En el Universo temprano, el campo de Higgs pudo haber experimentado una transición de fase, similar a la ebullición del agua, formando burbujas de vacío. Las colisiones de estas burbujas funcionaron como un supercolisionador natural, acelerando partículas a energías inalcanzables en laboratorios. Esto permite crear partículas superpesadas, como la materia oscura. ¿Qué otros secretos esconden estas colisiones cósmicas?
Recién nacido tras el Big Bang, el universo burbujeaba como un refresco recién servido. Todo el espacio estaba lleno de burbujas: regiones de nuevo vacío, el mismo que obedece al Modelo Estándar, desplazaban el anterior estado inestable. Las paredes de estas burbujas se aceleraban casi hasta la velocidad de la luz, y en los choques frontales se aplastaban y estallaban, liberando una energía colosal.
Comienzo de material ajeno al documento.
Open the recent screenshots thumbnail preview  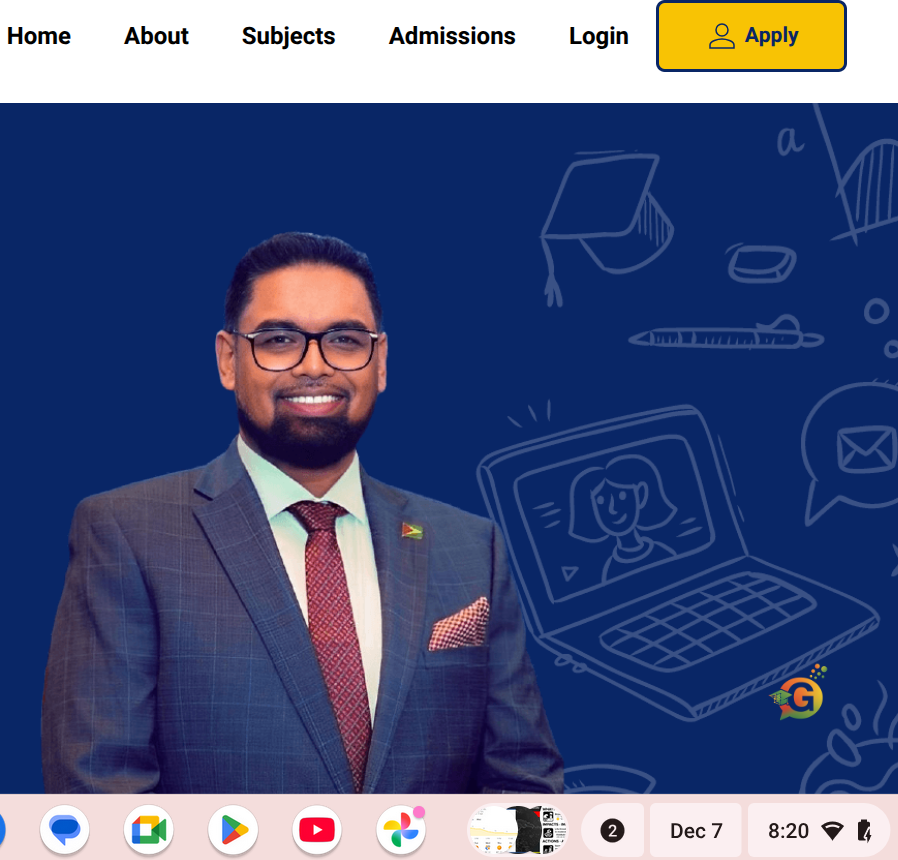pos(518,830)
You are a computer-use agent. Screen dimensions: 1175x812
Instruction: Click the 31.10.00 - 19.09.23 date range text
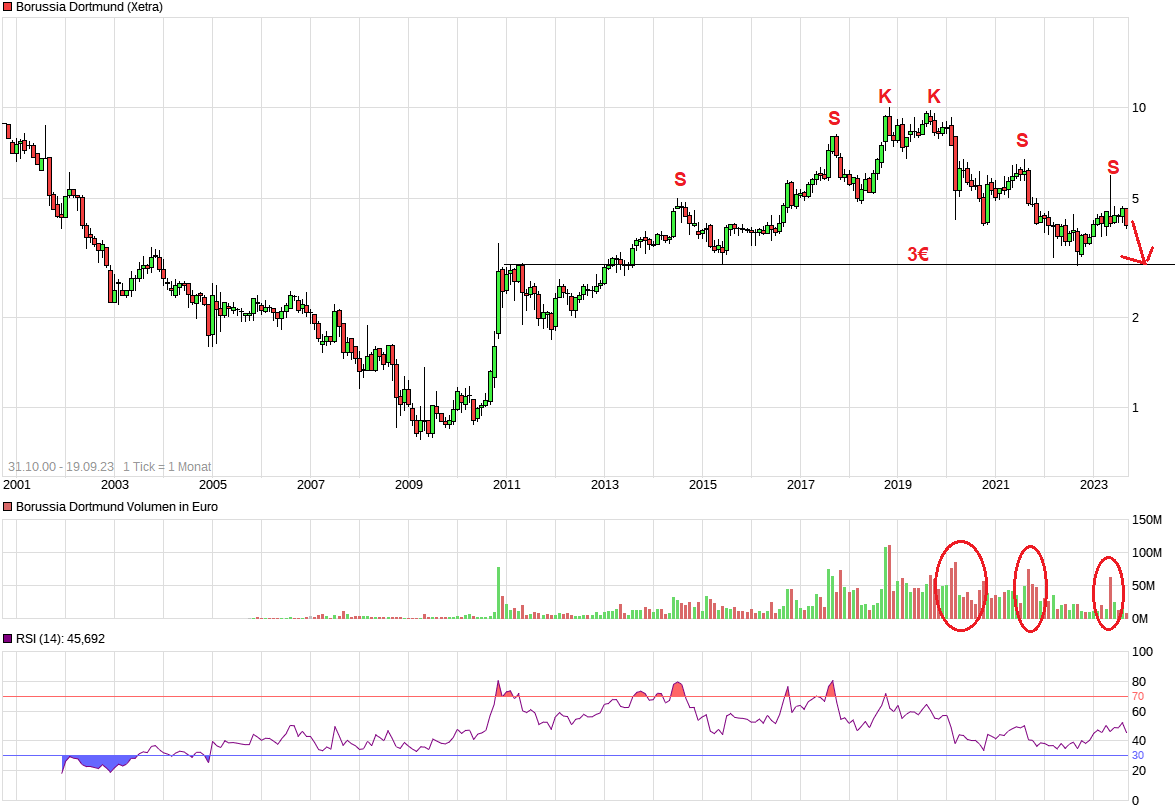[x=60, y=467]
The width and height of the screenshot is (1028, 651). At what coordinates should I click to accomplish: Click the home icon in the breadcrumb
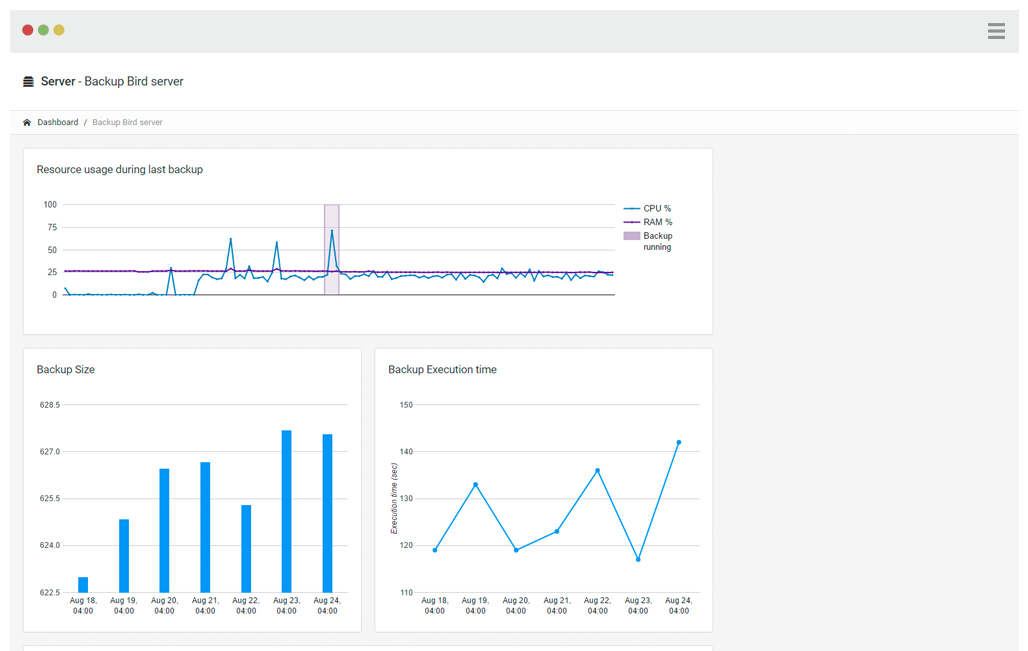pyautogui.click(x=27, y=123)
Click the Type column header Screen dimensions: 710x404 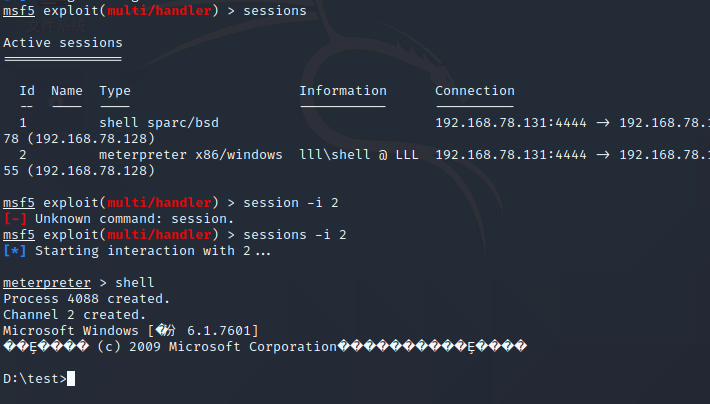115,91
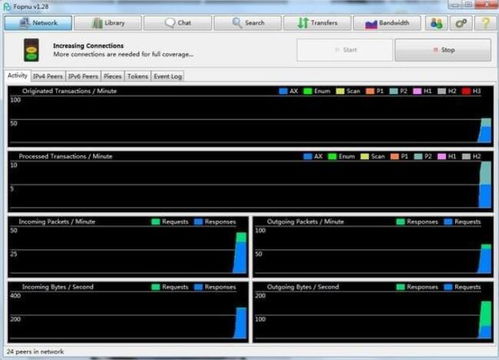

Estas colisiones actuaban como un grandioso acelerador natural: en el punto de impacto nacían partículas de masa inimaginable. Entre ellas, candidatas a la materia oscura y los hipotéticos neutrinos derechos. Estos últimos, al desintegrarse, generaron un microscópico exceso de materia sobre antimateria, el mismo a partir del cual más tarde se formaron galaxias, estrellas y nosotros. Fue la única vez que la naturaleza encendió un colisionador tan potente: esas condiciones no se repitieron, y los resultados los vemos hoy en forma de galaxias y materia oscura.
🎯 Algunas de las partículas que nacieron podían pesar como un grano de sal: en el mundo de las partículas elementales es un récord absoluto, ya que un protón normal es trillones de veces más ligero.
🎬 En la ciencia ficción, la desintegración del vacío suele representarse como una catástrofe cósmica; por ejemplo, en la novela 'Vacuum Diagrams' de Stephen Baxter. Sin embargo, en realidad, ese mismo proceso posiblemente dio origen a todo lo que existe.